Pixel coordinate grounding data:
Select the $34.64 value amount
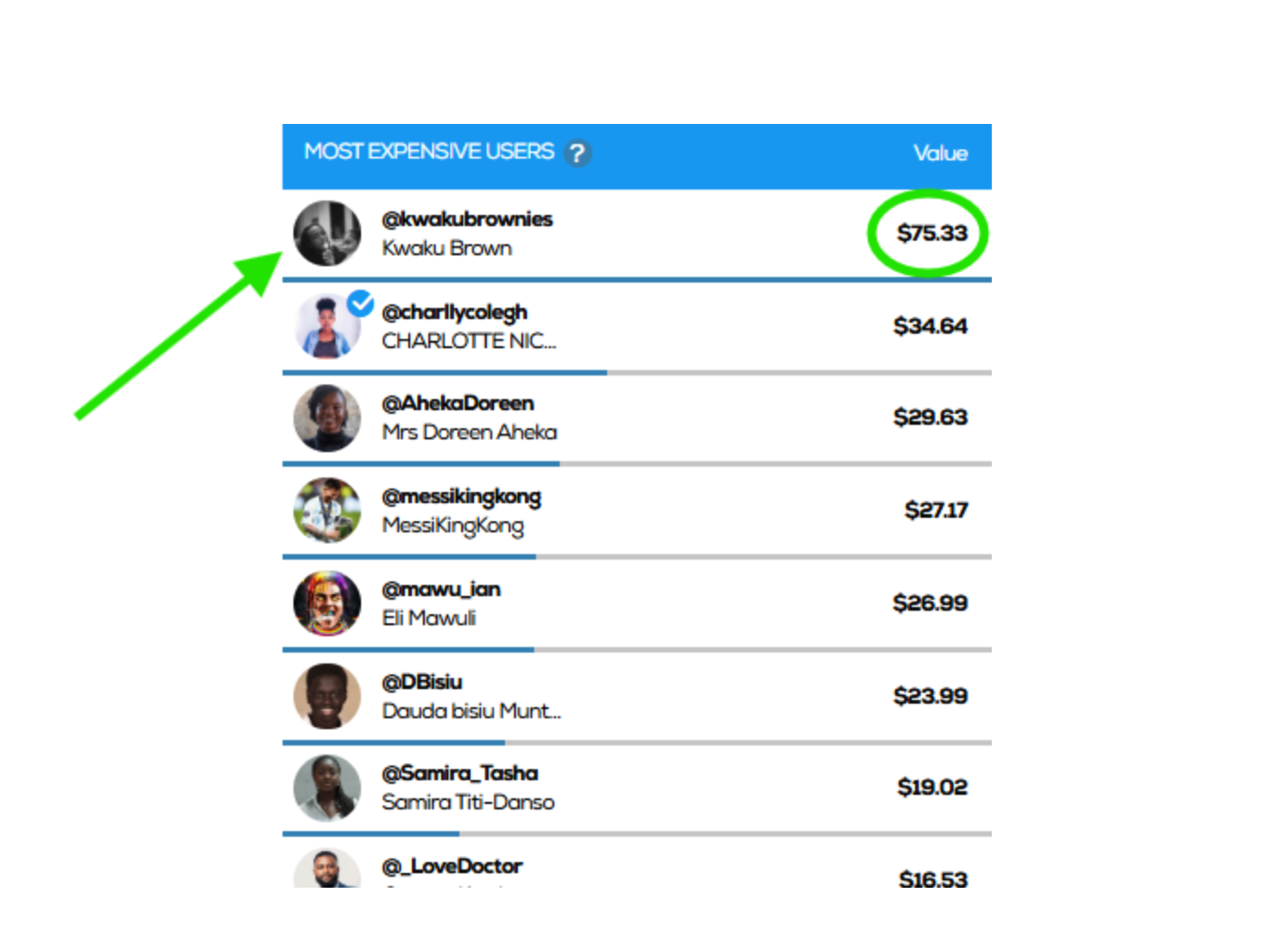[x=930, y=326]
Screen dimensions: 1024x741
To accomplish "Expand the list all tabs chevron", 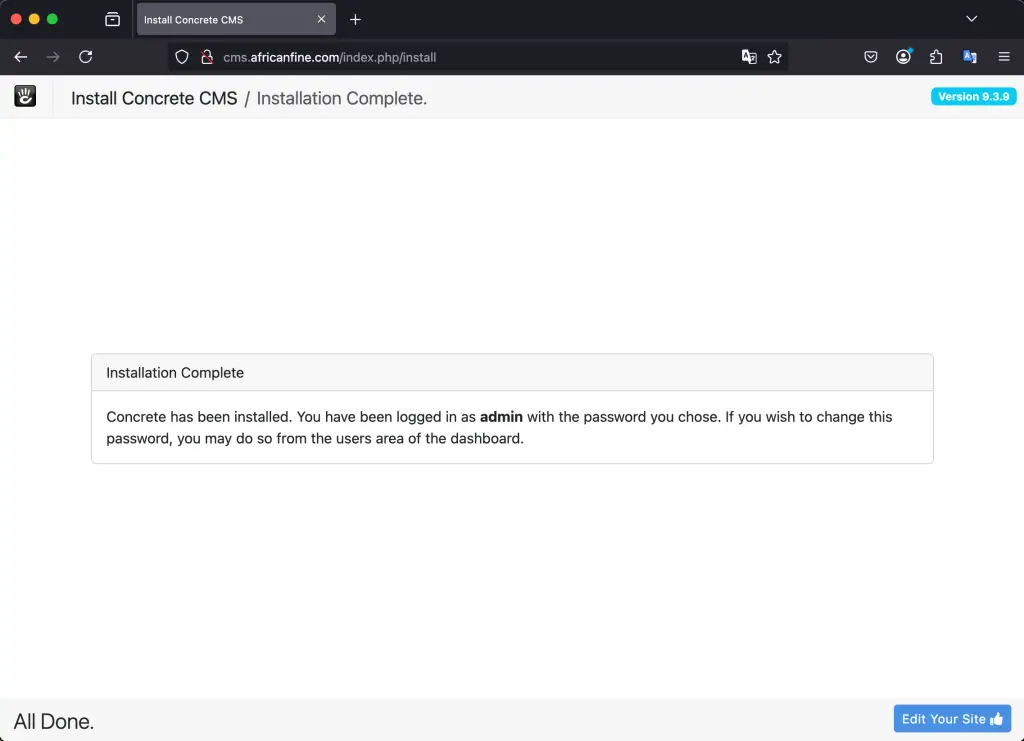I will (x=971, y=18).
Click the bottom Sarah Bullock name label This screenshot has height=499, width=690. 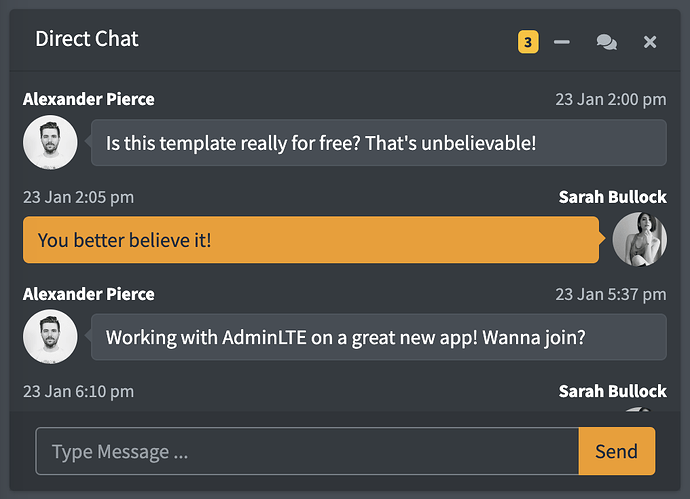pos(612,391)
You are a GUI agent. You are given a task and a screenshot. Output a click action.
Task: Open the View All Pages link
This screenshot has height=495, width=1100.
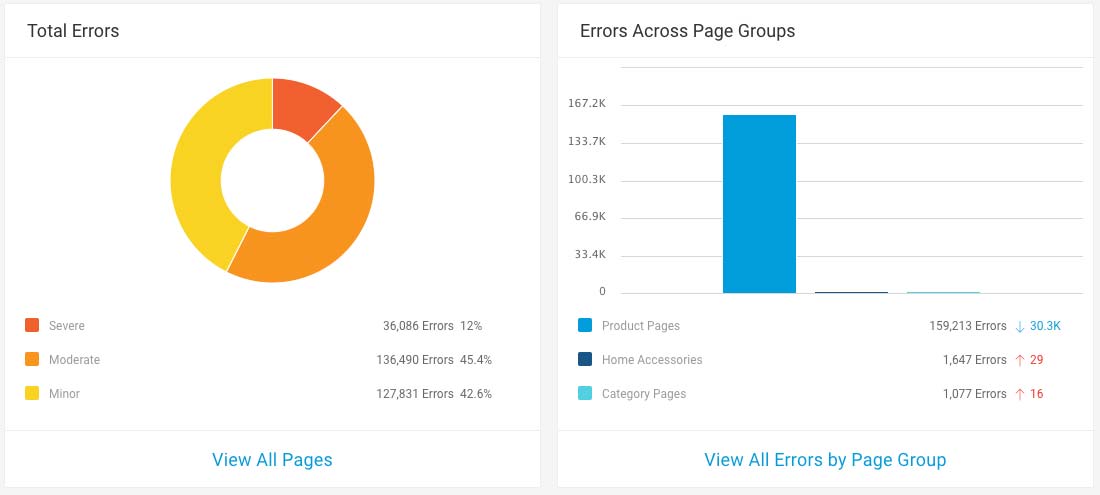(x=272, y=460)
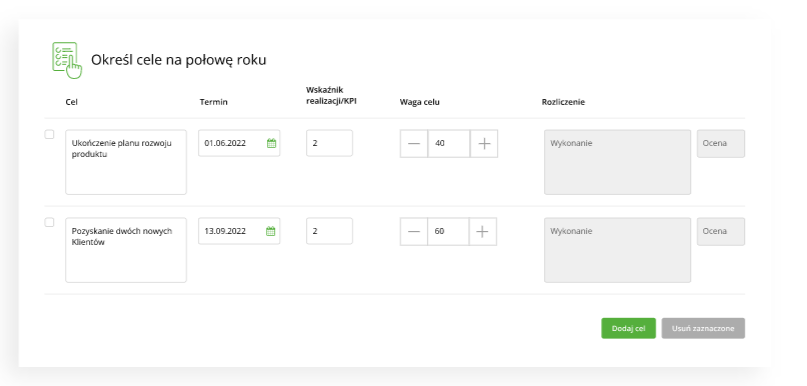Select KPI field of first goal
The image size is (807, 386).
point(329,143)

ABOUT THIS TASK: Leave out all pictures and retype precisely the lines that run from the line containing "You are a GUI" to the last line of the records.

TASK RESPONSE:
You are a GUI agent. You are given a task and a screenshot. Output a click action.
Task: Open the View All Pages link
This screenshot has height=495, width=1100.
(x=272, y=460)
Select KPI field of first goal
The image size is (807, 386).
point(329,143)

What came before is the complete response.